When you reach the line containing "Task: Collapse the Presets folder" in the entries below, please begin setting down lines exactly, stop only after the last one, and add nothing else.

[[ Data to examine open ]]

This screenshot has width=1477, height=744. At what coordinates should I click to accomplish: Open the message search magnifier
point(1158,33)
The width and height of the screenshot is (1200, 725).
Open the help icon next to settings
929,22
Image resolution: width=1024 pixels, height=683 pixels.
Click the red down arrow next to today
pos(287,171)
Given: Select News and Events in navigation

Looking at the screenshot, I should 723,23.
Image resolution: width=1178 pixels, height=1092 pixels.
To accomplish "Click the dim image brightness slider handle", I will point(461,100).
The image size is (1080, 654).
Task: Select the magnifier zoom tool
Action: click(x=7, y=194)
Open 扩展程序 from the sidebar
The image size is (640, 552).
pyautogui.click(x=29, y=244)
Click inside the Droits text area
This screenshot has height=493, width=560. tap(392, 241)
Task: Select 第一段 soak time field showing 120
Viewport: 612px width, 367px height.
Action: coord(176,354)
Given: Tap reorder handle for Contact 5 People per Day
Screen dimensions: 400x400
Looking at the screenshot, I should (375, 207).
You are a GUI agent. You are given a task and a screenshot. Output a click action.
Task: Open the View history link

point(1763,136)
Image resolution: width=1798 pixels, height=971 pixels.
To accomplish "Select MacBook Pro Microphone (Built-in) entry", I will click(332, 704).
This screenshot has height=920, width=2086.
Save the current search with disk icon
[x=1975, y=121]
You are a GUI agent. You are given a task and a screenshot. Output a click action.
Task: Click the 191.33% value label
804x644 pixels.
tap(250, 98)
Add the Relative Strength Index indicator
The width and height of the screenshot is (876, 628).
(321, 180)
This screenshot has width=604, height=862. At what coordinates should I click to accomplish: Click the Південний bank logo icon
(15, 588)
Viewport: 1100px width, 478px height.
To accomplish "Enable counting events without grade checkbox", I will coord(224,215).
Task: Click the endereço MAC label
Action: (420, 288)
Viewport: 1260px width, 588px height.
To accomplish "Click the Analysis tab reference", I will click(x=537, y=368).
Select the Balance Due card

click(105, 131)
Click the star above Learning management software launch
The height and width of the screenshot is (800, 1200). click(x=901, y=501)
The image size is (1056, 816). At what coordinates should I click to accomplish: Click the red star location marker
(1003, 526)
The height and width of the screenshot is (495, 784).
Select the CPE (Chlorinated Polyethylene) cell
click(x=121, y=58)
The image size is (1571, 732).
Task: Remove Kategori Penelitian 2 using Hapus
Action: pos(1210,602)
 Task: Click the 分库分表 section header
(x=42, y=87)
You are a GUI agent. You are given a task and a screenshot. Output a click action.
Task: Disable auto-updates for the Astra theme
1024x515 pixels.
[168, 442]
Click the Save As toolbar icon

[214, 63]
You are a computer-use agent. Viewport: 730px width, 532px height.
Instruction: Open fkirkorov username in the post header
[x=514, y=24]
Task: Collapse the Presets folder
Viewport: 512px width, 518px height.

[[ Data to examine closed ]]

Response for this exercise
Task: Collapse the Presets folder
Viewport: 512px width, 518px height.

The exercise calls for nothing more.